The initial predictions of a near- or below-normal hurricane season stemmed from a growing El Niño in the eastern Pacific Ocean, a pattern of warmer water off western South America that affects global weather patterns.
One such effect is an uptick in wind shear that blows east over the Caribbean and tropical Atlantic. Wind shear is destructive to any tropical system trying to organize and strengthen, so we typically see slower-than-normal hurricane seasons when El Niño conditions are present.
While we’re rapidly diving into an El Niño that looks like it could grow quite strong in the months ahead, the true wild card as we approach the peak of hurricane season is the widespread, record-breaking warmth found throughout the Atlantic basin.
Sea surface temperature anomalies across the Atlantic are “unprecedented,” as climate experts with the World Meteorological Organization noted in a recent blog post. The Atlantic Ocean’s fever is likely due to a combination of recent weather patterns and “longer-term changes in the ocean,” the agency said.
It’s a bit of a balancing act trying to figure out whether El Niño or raging Atlantic warmth will win out as the peak of hurricane season nears in August and September, which is why the CSU forecast emphasizes lower-than-usual confidence.

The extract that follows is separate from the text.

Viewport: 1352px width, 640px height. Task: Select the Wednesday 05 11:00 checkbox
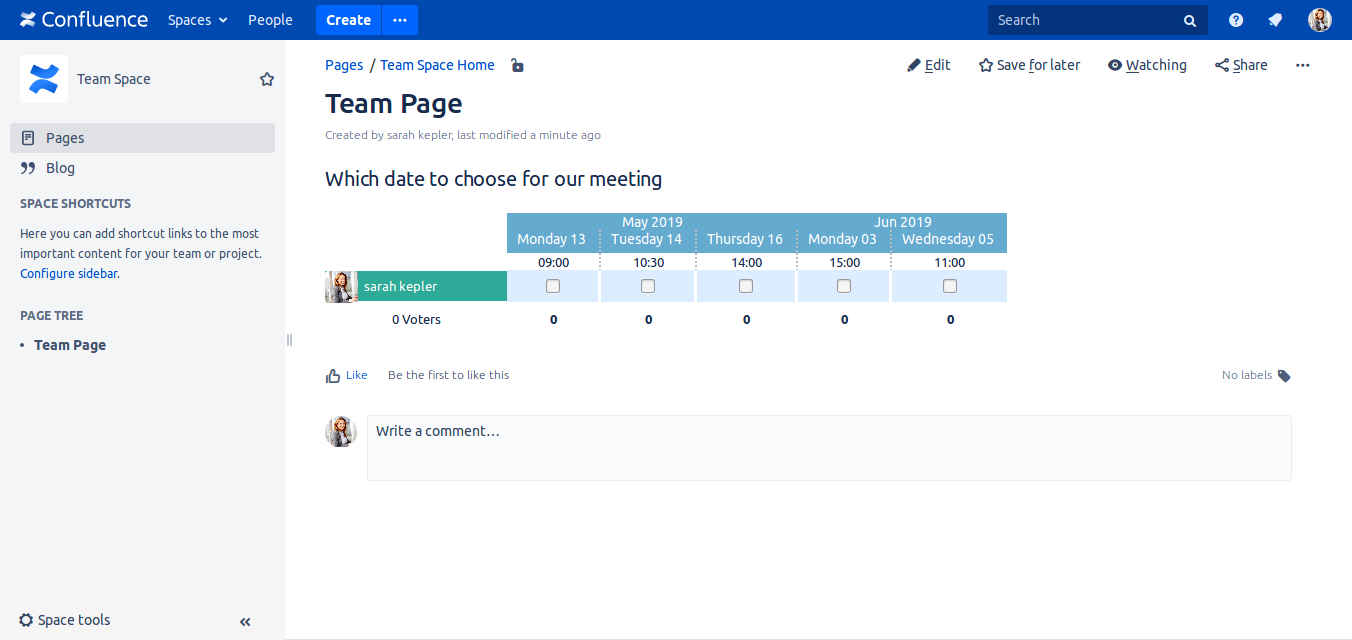(x=950, y=286)
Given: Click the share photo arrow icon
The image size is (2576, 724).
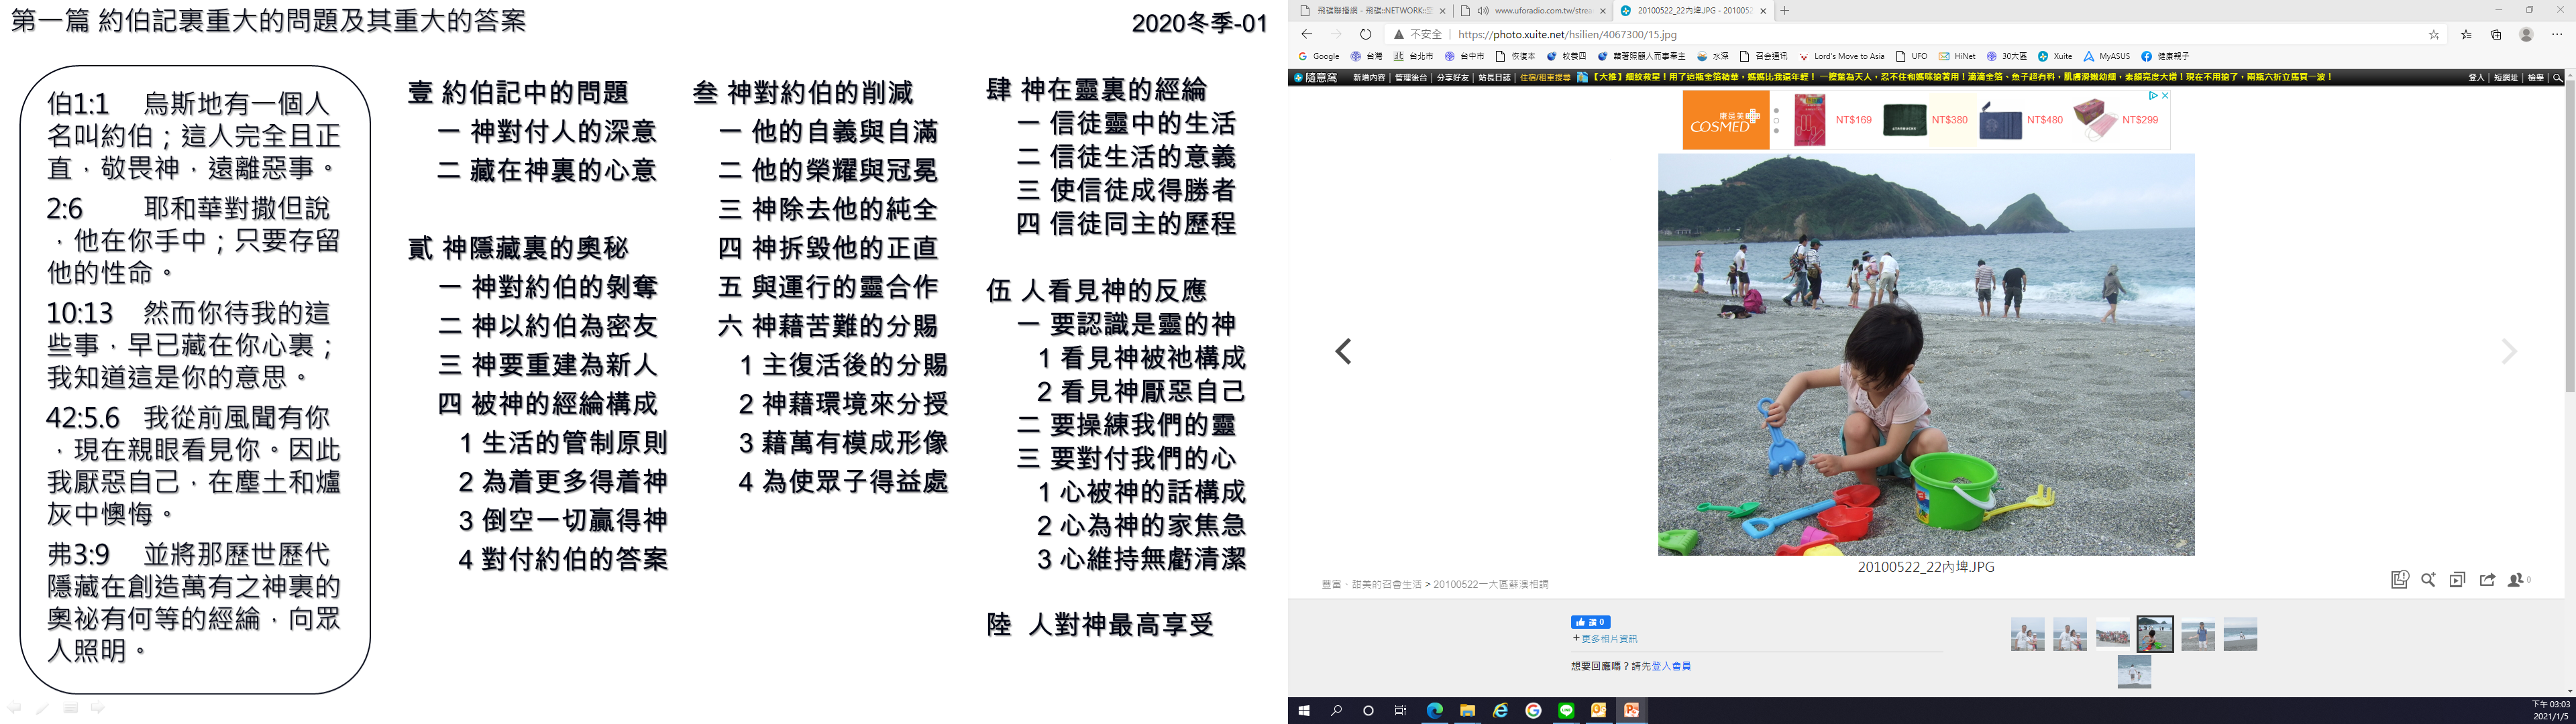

But it would only take a relatively small window of favourable ingredients coming together to allow a storm to develop and thrive when the ocean is this unusually warm. This year’s Atlantic hurricane season has racked up four ‘named’ storms through the beginning of July.
Calling the first storm ‘named’ is a bit of a quirk this year. The season’s first storm formed back in January south of Nova Scotia. That storm actually didn’t receive a name at the time — the U.S. National Hurricane Center opted to classify it in a post-analysis in May, setting its fate to live forever in the records as “Unnamed Subtropical Storm.”
The other three systems — Arlene, Bret, and Cindy — all formed in the first three weeks of June. “As is the case with all hurricane seasons,” the CSU team noted in their release, “coastal residents are reminded that it only takes one hurricane making landfall to make it an active season for them.”
Plenty of seasons that saw below-normal activity wound up producing historic and tragic hurricanes. El Niño played a role in the incredibly slow start to the 1992 Atlantic hurricane season, which didn’t see its first named storm until late August. That storm was Hurricane Andrew, a scale-topping storm that unleashed catastrophic damage across southern Florida.